● **Task prompt**
Write the lines of every item below as one numbered list, omitting the blank lines.

● **Records for processing**
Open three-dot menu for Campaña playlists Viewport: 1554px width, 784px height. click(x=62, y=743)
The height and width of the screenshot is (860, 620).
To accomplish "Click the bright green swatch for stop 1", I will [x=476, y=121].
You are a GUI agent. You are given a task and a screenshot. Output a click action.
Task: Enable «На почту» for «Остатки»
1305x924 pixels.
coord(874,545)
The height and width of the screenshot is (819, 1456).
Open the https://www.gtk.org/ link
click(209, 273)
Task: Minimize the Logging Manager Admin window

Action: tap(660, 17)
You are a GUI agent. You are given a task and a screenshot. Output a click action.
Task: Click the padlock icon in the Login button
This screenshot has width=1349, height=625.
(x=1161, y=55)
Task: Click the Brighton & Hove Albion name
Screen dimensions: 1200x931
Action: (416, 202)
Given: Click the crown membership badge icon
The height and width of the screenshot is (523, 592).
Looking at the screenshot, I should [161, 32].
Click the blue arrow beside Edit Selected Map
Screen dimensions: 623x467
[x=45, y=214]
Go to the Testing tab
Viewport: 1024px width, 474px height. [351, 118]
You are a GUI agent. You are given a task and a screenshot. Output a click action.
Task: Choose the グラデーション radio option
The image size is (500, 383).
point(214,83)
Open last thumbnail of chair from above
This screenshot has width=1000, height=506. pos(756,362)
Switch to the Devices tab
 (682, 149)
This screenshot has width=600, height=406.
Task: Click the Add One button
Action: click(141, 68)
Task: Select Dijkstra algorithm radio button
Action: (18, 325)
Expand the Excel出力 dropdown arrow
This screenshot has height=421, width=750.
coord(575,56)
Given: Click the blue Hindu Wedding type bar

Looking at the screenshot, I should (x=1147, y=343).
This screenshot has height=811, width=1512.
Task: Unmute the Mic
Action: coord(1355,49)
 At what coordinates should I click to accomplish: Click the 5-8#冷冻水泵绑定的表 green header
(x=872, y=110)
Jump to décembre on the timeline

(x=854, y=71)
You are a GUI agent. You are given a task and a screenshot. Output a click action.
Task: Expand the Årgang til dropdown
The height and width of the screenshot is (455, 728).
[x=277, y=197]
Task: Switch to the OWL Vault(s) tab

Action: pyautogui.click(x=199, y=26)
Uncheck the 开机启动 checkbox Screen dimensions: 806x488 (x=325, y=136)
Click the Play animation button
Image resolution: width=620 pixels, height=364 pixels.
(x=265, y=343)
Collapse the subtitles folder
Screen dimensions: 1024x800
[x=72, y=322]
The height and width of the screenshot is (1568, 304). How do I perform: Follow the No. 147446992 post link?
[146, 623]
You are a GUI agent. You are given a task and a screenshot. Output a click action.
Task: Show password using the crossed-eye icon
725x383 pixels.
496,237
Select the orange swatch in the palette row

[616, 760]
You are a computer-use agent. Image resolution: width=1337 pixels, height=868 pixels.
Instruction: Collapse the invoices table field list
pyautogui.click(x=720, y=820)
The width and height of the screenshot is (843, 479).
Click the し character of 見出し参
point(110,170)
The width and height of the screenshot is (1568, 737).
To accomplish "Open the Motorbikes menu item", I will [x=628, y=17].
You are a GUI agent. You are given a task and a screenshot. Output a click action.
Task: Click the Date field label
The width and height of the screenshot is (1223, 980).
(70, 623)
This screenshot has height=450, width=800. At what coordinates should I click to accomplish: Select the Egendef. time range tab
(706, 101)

● **Full answer**
1. Open three-dot menu for Campaña playlists Viewport: 1554px width, 784px height. click(x=62, y=743)
2. The height and width of the screenshot is (860, 620).
3. To accomplish "Click the bright green swatch for stop 1", I will [x=476, y=121].
4. You are a GUI agent. You are given a task and a screenshot. Output a click action.
5. Task: Enable «На почту» for «Остатки»
6. 1305x924 pixels.
7. coord(874,545)
8. The height and width of the screenshot is (819, 1456).
9. Open the https://www.gtk.org/ link
10. click(209, 273)
11. Task: Minimize the Logging Manager Admin window
12. Action: tap(660, 17)
13. You are a GUI agent. You are given a task and a screenshot. Output a click action.
14. Task: Click the padlock icon in the Login button
15. This screenshot has width=1349, height=625.
16. (x=1161, y=55)
17. Task: Click the Brighton & Hove Albion name
18. Screen dimensions: 1200x931
19. Action: (416, 202)
20. Given: Click the crown membership badge icon
21. The height and width of the screenshot is (523, 592).
22. Looking at the screenshot, I should [161, 32].
23. Click the blue arrow beside Edit Selected Map
24. Screen dimensions: 623x467
25. [x=45, y=214]
26. Go to the Testing tab
27. Viewport: 1024px width, 474px height. [351, 118]
28. You are a GUI agent. You are given a task and a screenshot. Output a click action.
29. Task: Choose the グラデーション radio option
30. The image size is (500, 383).
31. point(214,83)
32. Open last thumbnail of chair from above
33. This screenshot has width=1000, height=506. pos(756,362)
34. Switch to the Devices tab
35.  (682, 149)
36. This screenshot has width=600, height=406.
37. Task: Click the Add One button
38. Action: click(141, 68)
39. Task: Select Dijkstra algorithm radio button
40. Action: (18, 325)
41. Expand the Excel出力 dropdown arrow
42. This screenshot has height=421, width=750.
43. coord(575,56)
44. Given: Click the blue Hindu Wedding type bar
45. Looking at the screenshot, I should (x=1147, y=343).
46. This screenshot has height=811, width=1512.
47. Task: Unmute the Mic
48. Action: coord(1355,49)
49.  At what coordinates should I click to accomplish: Click the 5-8#冷冻水泵绑定的表 green header
50. (x=872, y=110)
51. Jump to décembre on the timeline
52. (x=854, y=71)
53. You are a GUI agent. You are given a task and a screenshot. Output a click action.
54. Task: Expand the Årgang til dropdown
55. The height and width of the screenshot is (455, 728).
56. [x=277, y=197]
57. Task: Switch to the OWL Vault(s) tab
58. Action: pyautogui.click(x=199, y=26)
59. Uncheck the 开机启动 checkbox Screen dimensions: 806x488 (x=325, y=136)
60. Click the Play animation button
61. Image resolution: width=620 pixels, height=364 pixels.
62. (x=265, y=343)
63. Collapse the subtitles folder
64. Screen dimensions: 1024x800
65. [x=72, y=322]
66. The height and width of the screenshot is (1568, 304). How do I perform: Follow the No. 147446992 post link?
67. [146, 623]
68. You are a GUI agent. You are given a task and a screenshot. Output a click action.
69. Task: Show password using the crossed-eye icon
70. 725x383 pixels.
71. 496,237
72. Select the orange swatch in the palette row
73. [616, 760]
74. You are a computer-use agent. Image resolution: width=1337 pixels, height=868 pixels.
75. Instruction: Collapse the invoices table field list
76. pyautogui.click(x=720, y=820)
77. The width and height of the screenshot is (843, 479).
78. Click the し character of 見出し参
79. point(110,170)
80. The width and height of the screenshot is (1568, 737).
81. To accomplish "Open the Motorbikes menu item", I will [x=628, y=17].
82. You are a GUI agent. You are given a task and a screenshot. Output a click action.
83. Task: Click the Date field label
84. The width and height of the screenshot is (1223, 980).
85. (70, 623)
86. This screenshot has height=450, width=800. At what coordinates should I click to accomplish: Select the Egendef. time range tab
87. (706, 101)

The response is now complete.